Em países pobres, elevação de renda aumenta problemas cardiovasculares
À medida que os países ficam mais ricos, alguns indicadores de saúde, como a mortalidade infantil, parecem ter tendências bem definidas de melhora. Outros indicadores, incluindo condições cardiovasculares, no entanto, não seguem padrões lineares claros de evolução com o desenvolvimento econômico.
A pressão arterial alterada é um sério fator de risco à saúde, com consequências para o crescimento e a longevidade da população, além de gastos públicos e privados em saúde e produtividade do trabalho. Trata-se também de um fator agravante importante para certas doenças, como tem sido observado na pandemia da Covid-19.
Pesquisa publicada na edição de agosto da revista científica "World Development" constatou tendências distintas entre países: enquanto países pobres apresentaram risco cardíaco aumentado nas suas jornadas de crescimento, países ricos tiveram risco cardíaco diminuído com o aumento da renda.
O estudo, que tem como autores pesquisadores brasileiros, determinou a correlação de renda e pressão arterial a partir de análise de séries temporais para a pressão arterial sistólica média (PAS) da população masculina (mmHg) e o Produto Interno Bruto per Capita Nominal (PIBPC) para 136 países no período de 1980 a 2008 usando regressão e análise estatística pela correlação de Pearson (r).
"Nosso estudo encontrou uma tendência semelhante a uma curva em forma de U invertido, a qual denominamos 'curva de Kuznets do coração'. Existe uma correlação positiva, com aumento do PIBPC e aumento da PAS nos países de baixa renda, e uma correlação negativa nos países de alta renda, onde o aumento do PIBPC leva a uma diminuição da PAS", diz Hitoshi Nagano, um dos autores do estudo e professor do Departamento de Tecnologia e Ciência de Dados da FGV EAESP. Essa tendência em forma de U invertido foi inicialmente proposta por Simon Kuznets, prêmio Nobel de Economia em 1971 para relações entre desigualdade e crescimento econômico. Desde então, diversas "curvas de Kuznets" têm sido constatadas em temas como obesidade e impacto ambiental, por exemplo.

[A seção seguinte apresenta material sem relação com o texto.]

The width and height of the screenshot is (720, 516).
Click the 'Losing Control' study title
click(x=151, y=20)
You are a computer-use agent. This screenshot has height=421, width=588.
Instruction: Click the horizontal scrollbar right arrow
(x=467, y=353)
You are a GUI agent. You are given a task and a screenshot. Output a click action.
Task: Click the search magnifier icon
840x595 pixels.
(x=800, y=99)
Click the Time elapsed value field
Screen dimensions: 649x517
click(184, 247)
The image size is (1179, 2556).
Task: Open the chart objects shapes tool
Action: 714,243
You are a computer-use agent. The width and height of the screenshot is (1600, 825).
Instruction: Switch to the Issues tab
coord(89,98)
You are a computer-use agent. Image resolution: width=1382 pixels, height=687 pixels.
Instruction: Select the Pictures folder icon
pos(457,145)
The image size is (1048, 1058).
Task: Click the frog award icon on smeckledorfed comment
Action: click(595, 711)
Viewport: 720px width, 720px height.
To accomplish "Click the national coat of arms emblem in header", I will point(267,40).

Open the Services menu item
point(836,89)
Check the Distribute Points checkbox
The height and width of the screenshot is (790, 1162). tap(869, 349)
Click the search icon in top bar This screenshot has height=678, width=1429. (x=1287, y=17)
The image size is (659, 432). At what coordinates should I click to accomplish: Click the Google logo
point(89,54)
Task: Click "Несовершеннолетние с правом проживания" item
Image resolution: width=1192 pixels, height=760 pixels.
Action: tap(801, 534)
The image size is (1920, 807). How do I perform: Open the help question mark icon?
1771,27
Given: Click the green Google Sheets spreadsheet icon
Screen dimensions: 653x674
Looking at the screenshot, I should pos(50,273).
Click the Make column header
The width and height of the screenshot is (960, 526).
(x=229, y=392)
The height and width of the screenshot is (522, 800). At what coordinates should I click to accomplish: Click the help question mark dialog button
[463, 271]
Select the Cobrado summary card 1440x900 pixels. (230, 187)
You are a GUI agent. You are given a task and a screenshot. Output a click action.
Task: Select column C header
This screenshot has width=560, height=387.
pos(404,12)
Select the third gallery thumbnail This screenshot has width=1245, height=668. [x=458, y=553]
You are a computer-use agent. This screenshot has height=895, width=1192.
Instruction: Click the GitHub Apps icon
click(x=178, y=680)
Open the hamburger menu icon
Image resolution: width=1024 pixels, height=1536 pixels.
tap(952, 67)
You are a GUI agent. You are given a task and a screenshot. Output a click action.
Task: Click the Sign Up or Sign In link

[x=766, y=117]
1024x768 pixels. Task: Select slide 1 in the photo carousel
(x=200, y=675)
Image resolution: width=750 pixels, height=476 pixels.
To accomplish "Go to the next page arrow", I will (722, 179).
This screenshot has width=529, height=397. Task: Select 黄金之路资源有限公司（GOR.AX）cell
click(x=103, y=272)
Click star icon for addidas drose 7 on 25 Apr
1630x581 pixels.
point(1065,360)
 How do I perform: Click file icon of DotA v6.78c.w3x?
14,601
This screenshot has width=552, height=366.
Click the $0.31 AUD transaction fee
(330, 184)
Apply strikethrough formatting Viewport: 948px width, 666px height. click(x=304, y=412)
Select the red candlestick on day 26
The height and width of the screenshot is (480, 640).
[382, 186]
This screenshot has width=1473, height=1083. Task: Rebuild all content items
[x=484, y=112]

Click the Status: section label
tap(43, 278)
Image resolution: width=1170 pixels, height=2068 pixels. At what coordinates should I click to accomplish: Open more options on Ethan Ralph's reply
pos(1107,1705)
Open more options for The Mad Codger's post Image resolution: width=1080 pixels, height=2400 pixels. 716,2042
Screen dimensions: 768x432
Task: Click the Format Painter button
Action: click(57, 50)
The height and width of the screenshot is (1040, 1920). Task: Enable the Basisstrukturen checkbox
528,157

De acordo com os autores do estudo, à medida que a renda do país aumenta, as pessoas tendem a mudar suas dietas e hábitos e a ter melhor acesso aos serviços de saúde e educação, o que afeta a pressão arterial. No entanto, tais fatores podem não compensar o aumento da pressão sanguínea até que os países atinjam uma certa renda.
Por isso, investir cedo na educação em saúde e nos cuidados preventivos pode evitar o aumento acentuado da pressão arterial à medida que os países se desenvolvem e, portanto, evitar a 'curva de Kuznets do coração' e seus impactos econômicos e humanos.
O aumento da renda para os países pobres foi positivo em diversos indicadores em saúde (como a mortalidade infantil) e educação, mas não para a pressão arterial sistólica.
Esse indicador oferece um risco silencioso, cujo impacto no coração e outros órgãos se manifesta a longo prazo. Ou seja, o ônus na rede de saúde não é observado imediatamente. "É como uma 'bomba-relógio' a estourar décadas adiante", alerta Nagano. "Isso se não houver uma detonação antecipada, como a incidência da atual pandemia. Aos médicos, gestores públicos e demais atores da saúde, fica o alerta. Acreditamos que um estudo detalhado de regiões do país e por estrato social possa revelar tendências similares", analisa.